Task input
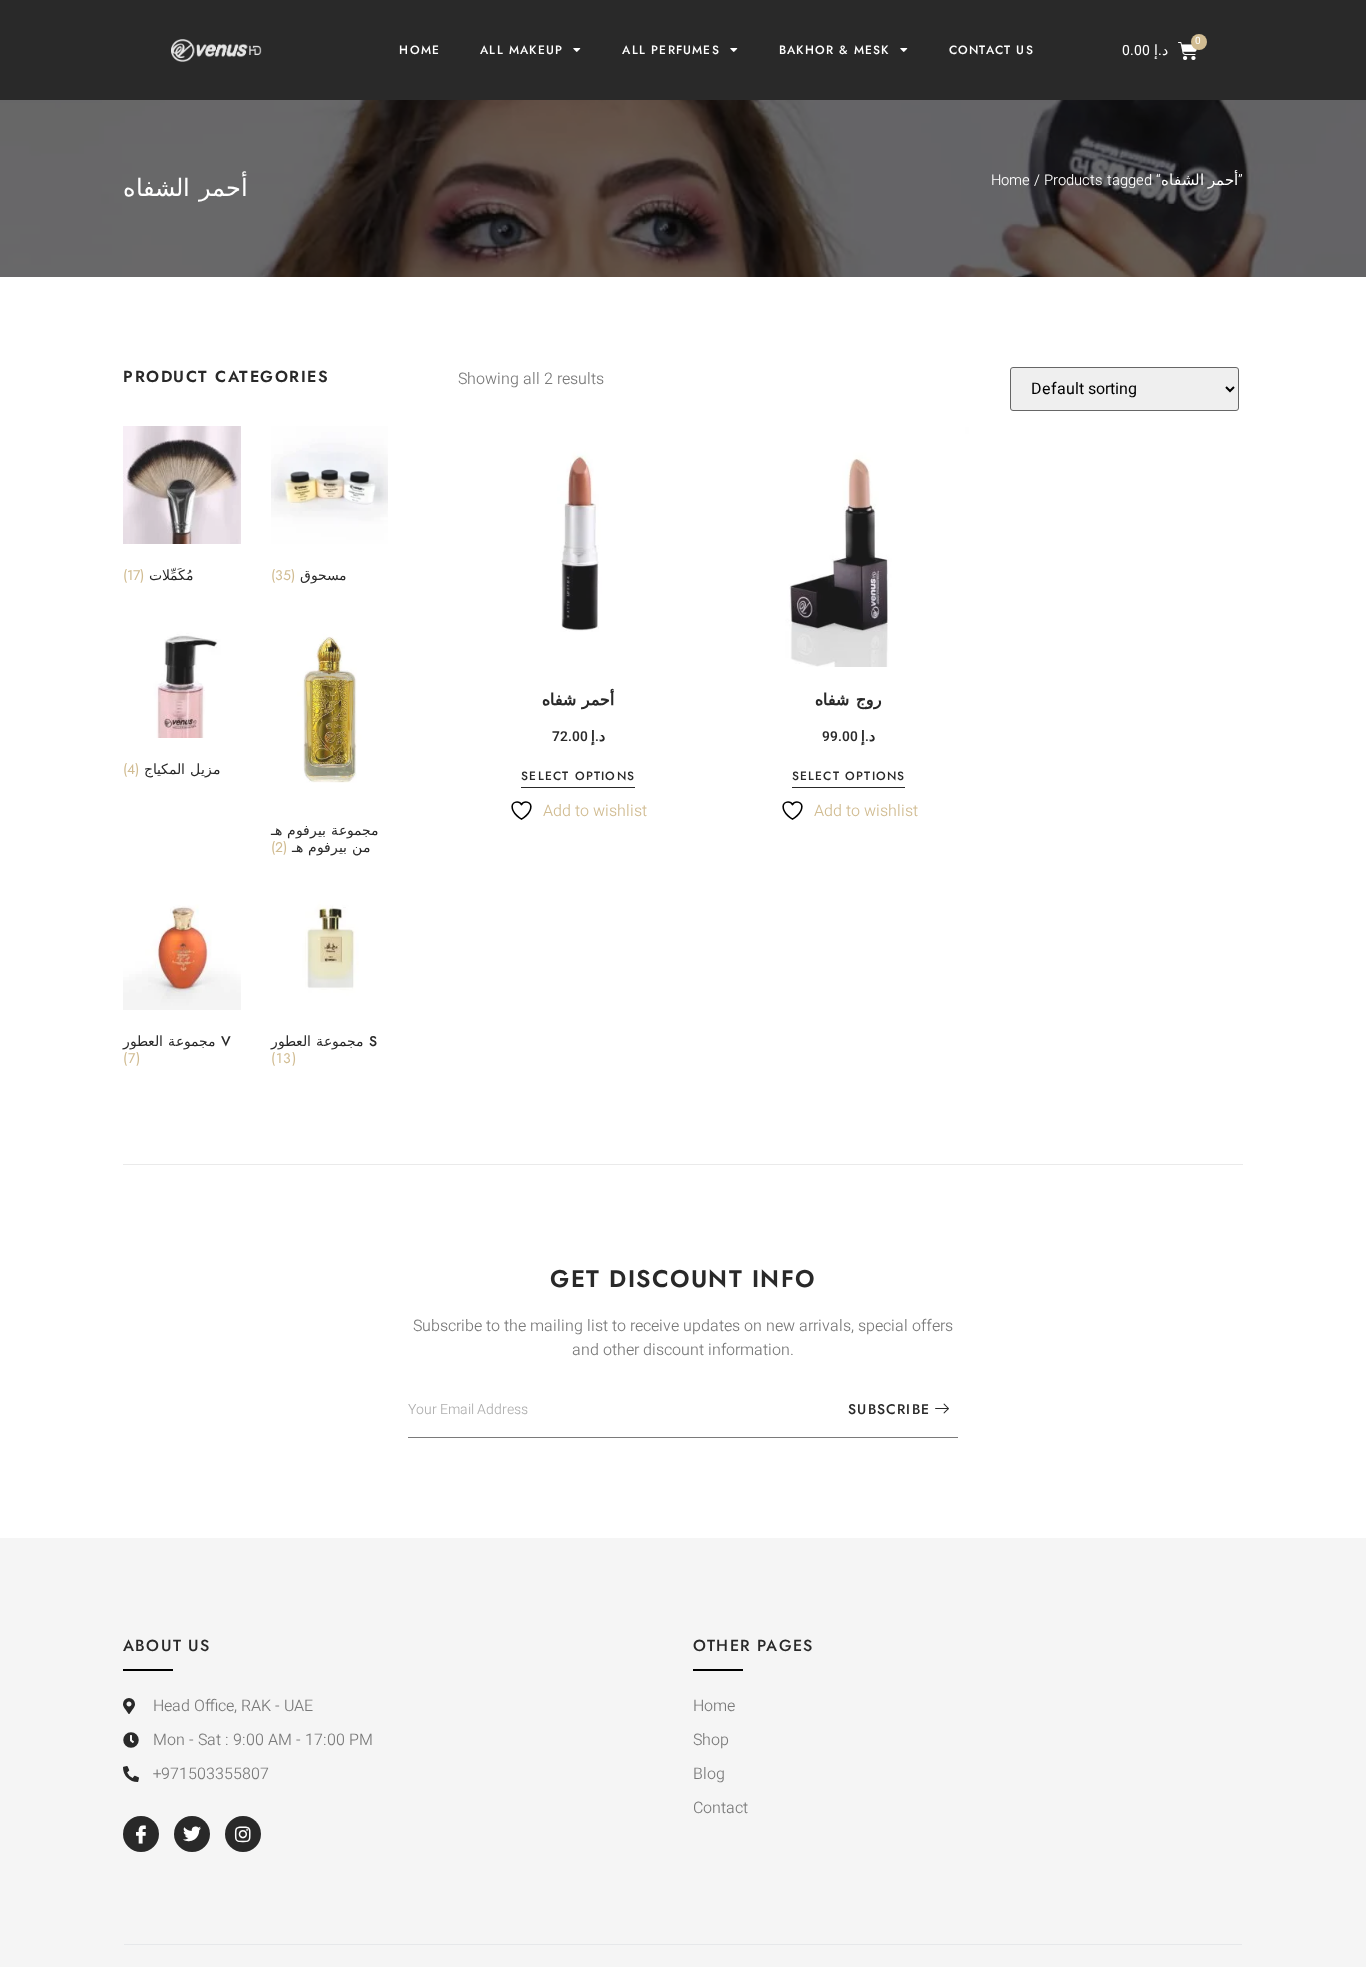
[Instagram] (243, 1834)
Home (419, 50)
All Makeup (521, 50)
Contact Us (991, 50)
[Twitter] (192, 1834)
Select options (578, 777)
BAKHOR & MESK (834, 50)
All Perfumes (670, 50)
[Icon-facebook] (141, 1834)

Task description
Give again the closing portion of the entries, from the line with "Contact Us (991, 50)" through the last line. Keep it exact and add nothing.

Task answer
Contact Us (991, 50)
[Twitter] (192, 1834)
Select options (578, 777)
BAKHOR & MESK (834, 50)
All Perfumes (670, 50)
[Icon-facebook] (141, 1834)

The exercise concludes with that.